◆ **Exercise description**
Below are some records. Count the lines with "arrow" in them and give nothing but the total.

*** Dataset entries Section Begins ***

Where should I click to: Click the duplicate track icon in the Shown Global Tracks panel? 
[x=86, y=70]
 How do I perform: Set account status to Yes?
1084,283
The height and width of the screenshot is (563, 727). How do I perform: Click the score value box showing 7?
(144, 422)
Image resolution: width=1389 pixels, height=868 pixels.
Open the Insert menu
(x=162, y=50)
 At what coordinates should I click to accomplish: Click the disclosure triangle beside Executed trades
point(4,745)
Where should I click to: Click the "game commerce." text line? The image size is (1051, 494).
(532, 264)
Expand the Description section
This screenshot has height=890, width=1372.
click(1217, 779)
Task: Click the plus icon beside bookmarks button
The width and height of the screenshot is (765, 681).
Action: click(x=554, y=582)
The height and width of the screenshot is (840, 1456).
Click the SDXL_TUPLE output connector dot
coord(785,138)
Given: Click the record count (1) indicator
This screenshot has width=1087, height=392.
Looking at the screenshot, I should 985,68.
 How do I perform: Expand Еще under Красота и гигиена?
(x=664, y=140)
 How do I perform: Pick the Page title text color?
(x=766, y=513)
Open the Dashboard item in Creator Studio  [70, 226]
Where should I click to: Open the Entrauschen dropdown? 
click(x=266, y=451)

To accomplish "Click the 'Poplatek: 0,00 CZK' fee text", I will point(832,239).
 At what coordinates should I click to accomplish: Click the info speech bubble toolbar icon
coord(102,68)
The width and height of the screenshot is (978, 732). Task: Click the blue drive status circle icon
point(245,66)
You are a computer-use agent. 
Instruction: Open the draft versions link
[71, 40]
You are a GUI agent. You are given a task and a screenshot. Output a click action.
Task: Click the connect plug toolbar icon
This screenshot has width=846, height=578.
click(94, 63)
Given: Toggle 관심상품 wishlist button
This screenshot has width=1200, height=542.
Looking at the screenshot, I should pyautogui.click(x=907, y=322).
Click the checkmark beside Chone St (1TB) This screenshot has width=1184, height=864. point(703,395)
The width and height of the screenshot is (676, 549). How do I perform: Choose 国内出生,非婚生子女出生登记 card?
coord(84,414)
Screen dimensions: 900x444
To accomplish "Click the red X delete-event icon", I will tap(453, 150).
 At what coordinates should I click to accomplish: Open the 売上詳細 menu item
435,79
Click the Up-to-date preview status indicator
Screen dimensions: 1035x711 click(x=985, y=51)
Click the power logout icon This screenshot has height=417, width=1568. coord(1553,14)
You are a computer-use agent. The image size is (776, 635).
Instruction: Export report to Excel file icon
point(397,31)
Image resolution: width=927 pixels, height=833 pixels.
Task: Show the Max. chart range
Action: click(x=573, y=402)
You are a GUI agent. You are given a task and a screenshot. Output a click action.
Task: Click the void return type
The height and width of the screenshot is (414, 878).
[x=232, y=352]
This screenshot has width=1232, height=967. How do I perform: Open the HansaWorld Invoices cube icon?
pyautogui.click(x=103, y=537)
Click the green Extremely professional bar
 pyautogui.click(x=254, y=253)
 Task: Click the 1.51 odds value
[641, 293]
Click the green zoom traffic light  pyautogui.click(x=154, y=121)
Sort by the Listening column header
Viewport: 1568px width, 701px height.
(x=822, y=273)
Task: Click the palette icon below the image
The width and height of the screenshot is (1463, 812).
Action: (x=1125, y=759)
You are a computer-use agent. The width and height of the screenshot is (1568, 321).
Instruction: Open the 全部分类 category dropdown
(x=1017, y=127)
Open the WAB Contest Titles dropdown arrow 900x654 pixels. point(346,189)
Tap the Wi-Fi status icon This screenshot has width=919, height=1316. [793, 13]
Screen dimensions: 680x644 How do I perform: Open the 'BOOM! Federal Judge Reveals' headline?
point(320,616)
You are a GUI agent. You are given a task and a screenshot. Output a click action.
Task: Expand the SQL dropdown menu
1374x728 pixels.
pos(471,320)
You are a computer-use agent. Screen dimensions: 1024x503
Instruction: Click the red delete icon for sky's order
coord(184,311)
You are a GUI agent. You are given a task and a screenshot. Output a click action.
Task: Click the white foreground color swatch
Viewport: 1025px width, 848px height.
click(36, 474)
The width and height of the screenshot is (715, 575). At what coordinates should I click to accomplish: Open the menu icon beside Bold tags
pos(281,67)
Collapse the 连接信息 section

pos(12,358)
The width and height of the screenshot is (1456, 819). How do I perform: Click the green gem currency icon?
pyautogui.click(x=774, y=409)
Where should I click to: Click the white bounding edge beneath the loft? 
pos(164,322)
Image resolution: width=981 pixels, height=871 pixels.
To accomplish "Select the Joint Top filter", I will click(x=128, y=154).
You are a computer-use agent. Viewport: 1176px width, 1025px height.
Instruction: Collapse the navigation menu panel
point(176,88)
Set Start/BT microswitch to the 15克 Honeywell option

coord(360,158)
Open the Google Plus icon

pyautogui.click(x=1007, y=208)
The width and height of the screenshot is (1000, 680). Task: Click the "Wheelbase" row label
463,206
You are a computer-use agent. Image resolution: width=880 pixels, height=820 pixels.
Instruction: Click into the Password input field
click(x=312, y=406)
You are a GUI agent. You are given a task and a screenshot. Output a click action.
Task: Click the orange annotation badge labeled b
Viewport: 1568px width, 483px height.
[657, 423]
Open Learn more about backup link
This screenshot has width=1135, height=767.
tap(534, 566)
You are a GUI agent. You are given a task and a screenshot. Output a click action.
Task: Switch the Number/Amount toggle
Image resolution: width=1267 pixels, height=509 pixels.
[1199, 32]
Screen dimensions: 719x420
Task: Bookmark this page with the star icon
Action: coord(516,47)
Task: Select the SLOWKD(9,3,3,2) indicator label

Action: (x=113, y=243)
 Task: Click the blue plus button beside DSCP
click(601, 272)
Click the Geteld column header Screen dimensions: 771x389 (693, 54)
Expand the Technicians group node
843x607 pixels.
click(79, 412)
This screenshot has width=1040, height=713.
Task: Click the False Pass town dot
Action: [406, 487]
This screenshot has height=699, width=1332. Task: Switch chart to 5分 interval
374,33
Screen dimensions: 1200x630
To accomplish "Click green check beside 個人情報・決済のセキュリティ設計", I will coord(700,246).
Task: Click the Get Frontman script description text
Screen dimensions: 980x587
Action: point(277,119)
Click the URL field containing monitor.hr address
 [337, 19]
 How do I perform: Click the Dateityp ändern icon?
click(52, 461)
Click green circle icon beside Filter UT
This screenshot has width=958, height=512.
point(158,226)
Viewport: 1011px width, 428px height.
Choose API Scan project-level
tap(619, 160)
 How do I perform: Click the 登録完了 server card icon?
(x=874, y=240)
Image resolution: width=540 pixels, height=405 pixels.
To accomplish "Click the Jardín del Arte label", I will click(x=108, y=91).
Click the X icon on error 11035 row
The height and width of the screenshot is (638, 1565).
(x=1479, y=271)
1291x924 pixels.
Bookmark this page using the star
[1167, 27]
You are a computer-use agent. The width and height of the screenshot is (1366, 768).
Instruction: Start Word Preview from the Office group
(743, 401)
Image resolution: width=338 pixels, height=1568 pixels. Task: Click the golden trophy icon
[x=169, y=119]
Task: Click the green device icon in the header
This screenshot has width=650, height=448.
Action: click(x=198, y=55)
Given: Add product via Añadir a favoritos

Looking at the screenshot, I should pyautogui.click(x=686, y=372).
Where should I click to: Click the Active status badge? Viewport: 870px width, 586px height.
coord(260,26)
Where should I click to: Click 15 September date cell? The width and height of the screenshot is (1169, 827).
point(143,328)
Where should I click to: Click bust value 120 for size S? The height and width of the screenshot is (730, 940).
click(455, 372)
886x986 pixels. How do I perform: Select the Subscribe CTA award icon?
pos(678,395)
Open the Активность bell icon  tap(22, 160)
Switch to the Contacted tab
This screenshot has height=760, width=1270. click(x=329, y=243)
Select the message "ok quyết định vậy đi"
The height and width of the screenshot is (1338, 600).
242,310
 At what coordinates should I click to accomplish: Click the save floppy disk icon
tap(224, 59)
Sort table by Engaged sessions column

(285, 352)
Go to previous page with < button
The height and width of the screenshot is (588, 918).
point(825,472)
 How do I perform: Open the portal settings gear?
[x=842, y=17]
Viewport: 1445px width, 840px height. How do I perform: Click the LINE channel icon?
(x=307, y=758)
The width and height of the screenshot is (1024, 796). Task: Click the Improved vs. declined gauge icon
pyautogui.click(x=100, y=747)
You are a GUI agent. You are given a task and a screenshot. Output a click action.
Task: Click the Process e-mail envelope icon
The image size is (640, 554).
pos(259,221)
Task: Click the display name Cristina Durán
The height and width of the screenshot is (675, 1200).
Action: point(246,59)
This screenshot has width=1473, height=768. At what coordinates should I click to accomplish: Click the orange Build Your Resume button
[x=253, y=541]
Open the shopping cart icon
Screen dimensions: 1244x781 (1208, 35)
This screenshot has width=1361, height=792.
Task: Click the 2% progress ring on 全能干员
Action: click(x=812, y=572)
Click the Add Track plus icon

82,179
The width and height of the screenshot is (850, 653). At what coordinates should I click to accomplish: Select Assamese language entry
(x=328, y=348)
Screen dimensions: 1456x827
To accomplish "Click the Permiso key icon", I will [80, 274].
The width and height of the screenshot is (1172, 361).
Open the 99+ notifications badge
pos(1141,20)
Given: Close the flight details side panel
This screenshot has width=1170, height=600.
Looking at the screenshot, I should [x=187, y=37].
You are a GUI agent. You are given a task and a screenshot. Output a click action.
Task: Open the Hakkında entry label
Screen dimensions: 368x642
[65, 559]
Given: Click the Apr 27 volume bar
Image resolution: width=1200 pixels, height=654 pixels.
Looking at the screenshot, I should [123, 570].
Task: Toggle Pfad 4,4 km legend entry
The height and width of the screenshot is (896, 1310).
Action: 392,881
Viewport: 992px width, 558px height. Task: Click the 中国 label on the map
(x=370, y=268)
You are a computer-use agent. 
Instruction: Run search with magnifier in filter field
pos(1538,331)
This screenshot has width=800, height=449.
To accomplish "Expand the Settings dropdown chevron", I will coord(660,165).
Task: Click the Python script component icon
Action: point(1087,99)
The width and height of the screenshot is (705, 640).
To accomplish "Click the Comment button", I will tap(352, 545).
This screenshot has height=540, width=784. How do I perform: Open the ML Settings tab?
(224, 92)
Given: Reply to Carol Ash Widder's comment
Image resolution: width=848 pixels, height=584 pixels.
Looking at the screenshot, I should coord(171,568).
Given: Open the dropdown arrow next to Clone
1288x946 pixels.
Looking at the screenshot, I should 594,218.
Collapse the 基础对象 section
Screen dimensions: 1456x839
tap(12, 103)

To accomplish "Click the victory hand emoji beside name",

*** Dataset entries Section Ends ***

◆ **Response box**
2